Here, we query of human hallmark genes sets:
Code
## [1] 50
## [1] 34 335
Next, we score these with AUCell (Aibar et al. 2017), a rank-based approach that (i) ranks genes for every observation (here, cells), and (ii) compute AUC values for each gene set. These represent the fraction of genes among top-ranked genes (default 5%) that are contained in a given set; i.e., values are in [0,1] and high values = high activity.
Code
# realize (sparse) gene expression matrix
mtx <- as(logcounts(spe), "dgCMatrix")
# use ensembl identifiers as rownames
rownames(mtx) <- rowData(spe)$ID
# filter for genes represented in panel
.gs <- lapply(gs, intersect, rownames(mtx))
# keep only those with at least 5 genes
.gs <- .gs[sapply(.gs, length) >= 5]
# build per-cell gene rankings
rnk <- AUCell_buildRankings(mtx, BPPARAM=bp, plotStats=FALSE, verbose=FALSE)
# calculate AUC for each gene set in each cell
auc <- AUCell_calcAUC(geneSets=.gs, rankings=rnk, nCores=th, verbose=FALSE)
# add results as cell metadata
colData(spe)[rownames(auc)] <- t(assay(auc))
28.2.1 Exploratory
Let’s inspect the percentage of cells with non-zero score across signatures:
## heme_metabolism adipogenesis
## 7.42 11.42
## kras_signaling_dn il2_stat5_signaling
## 14.26 16.58
## inflammatory_response interferon_gamma_response
## 23.29 23.70
Code
tail(fq) # mostly detected
## mtorc1_signaling tnfa_signaling_via_nfkb estrogen_response_late
## 67.33 69.13 80.21
## estrogen_response_early uv_response_dn apoptosis
## 80.86 82.05 93.59
We might also view how signature scores correlated with one another. Besides the underlying biology, this will be influenced by the number of genes overlapping between sets (here, we are only capturing a little over 300 RNA targets!).
Code
Highly correlated sets will exhibit similar spatial patterns. Let’s visualize some examples; here, hypoxia and myogenesis are spatially exclusive (they are negatively correlated and occupy separated ‘blocks’ in the correlation matrix displayed above), while apoptosis is ubiquitous (detected in >90% of cells).
Code
spe$in_tissue <- 1
lapply(c("hypoxia", "apoptosis", "myogenesis"), \(.) {
q <- quantile(x <- spe[[.]], c(0.01, 0.99))

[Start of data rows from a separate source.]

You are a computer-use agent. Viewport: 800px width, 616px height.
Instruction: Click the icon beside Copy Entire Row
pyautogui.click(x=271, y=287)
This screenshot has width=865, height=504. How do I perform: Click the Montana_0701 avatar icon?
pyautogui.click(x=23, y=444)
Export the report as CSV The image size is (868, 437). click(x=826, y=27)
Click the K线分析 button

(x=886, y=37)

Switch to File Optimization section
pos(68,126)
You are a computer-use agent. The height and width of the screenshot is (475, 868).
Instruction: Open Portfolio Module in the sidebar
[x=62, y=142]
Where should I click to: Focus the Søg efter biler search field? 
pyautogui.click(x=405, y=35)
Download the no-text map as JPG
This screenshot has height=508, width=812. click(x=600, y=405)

x <- (x-q[1])/diff(q) # 01-quantile scaling
x[x < 0] <- 0; x[x > 1] <- 1; spe[[.]] <- x
# TODO: fix, cuz 'ggspaviz' is messing sth up...

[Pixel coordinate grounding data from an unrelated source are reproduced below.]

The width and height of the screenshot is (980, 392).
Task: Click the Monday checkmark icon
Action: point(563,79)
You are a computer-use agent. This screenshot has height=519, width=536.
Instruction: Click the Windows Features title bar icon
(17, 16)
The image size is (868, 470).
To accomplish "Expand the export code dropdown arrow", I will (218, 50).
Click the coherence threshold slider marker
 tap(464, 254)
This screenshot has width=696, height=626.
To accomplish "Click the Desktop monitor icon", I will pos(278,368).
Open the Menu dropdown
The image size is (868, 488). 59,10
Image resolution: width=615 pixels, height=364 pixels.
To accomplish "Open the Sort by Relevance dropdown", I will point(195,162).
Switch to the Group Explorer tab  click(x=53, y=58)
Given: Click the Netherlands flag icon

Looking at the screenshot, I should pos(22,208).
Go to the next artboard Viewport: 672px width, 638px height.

xy <- spatialCoordsNames(spe)
xy <- match(xy, names(colData(spe)), nomatch=0)
if (any(xy != 0)) colData(spe) <- colData(spe)[-xy]

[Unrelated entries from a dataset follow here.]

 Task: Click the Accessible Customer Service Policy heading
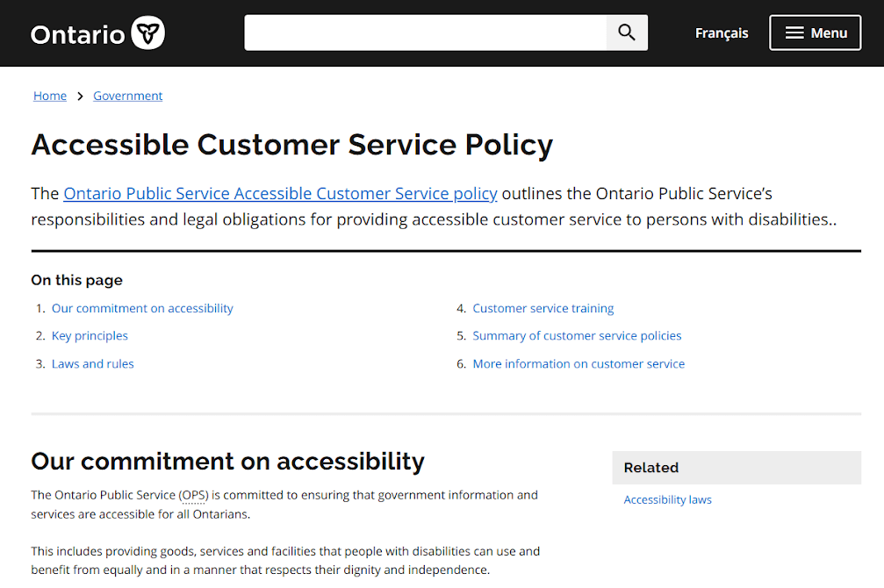pyautogui.click(x=291, y=144)
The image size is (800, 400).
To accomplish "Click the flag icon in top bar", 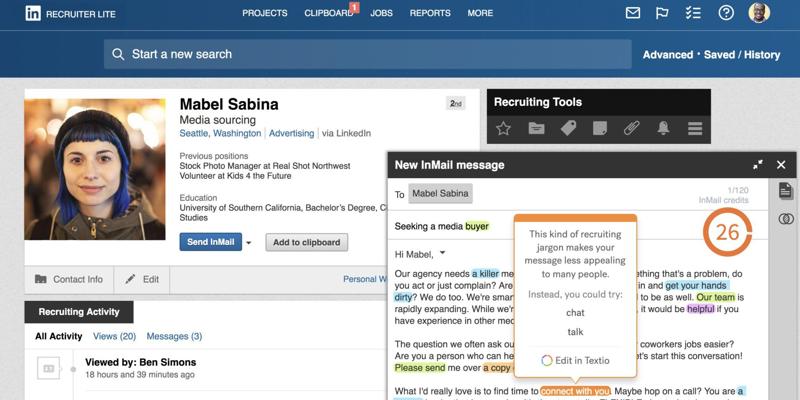I will (x=662, y=13).
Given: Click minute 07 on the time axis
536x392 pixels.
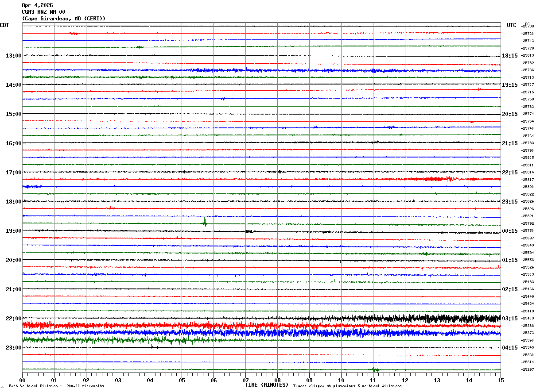Looking at the screenshot, I should pos(246,380).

plt <- plotSpots(spe, annotate=.)
plt$layers[[1]]$aes_params$stroke <- 0
plt$layers[[1]]$aes_params$size <- 0.2
plt
}) |>
wrap_plots(nrow=1, guides="collect") &
scale_color_gradientn(
"q-scaled\nAUCell",
colors=hcl.colors(9, "Plasma")) &
theme(
legend.key.height=unit(1, "lines"),
legend.key.width=unit(0.5, "lines"),
panel.background=element_rect(fill="black"))
Lastly, we can aggregate signature scores by cell subpopulations. This can help us functionally characterize subpopulations that stem from, e.g., unsupervised approaches or in cases where the cells under study are poorly characterized.
Code
# aggregate AUC values by cluster
mu <- aggregateAcrossCells(auc, ids=colLabels(spe), use.assay.type="AUC", statistics="mean")
# visualize as (set x cluster) heatmap
pheatmap(mat=assay(mu), scale="row", col=pals::coolwarm())
In a multi-sample setting - say, where sections across different stages of development, treatments, or health and disease - signatures may be compared between experimental conditions. Ideally, this’d be done at the subpopulation level, since compositional differences are deemed to drive differences (e.g., sections richer in CD8+ T cells are, by chance, more likely to score higher for cytotoxicity than sections where CD8+ T cells are absent, or similar).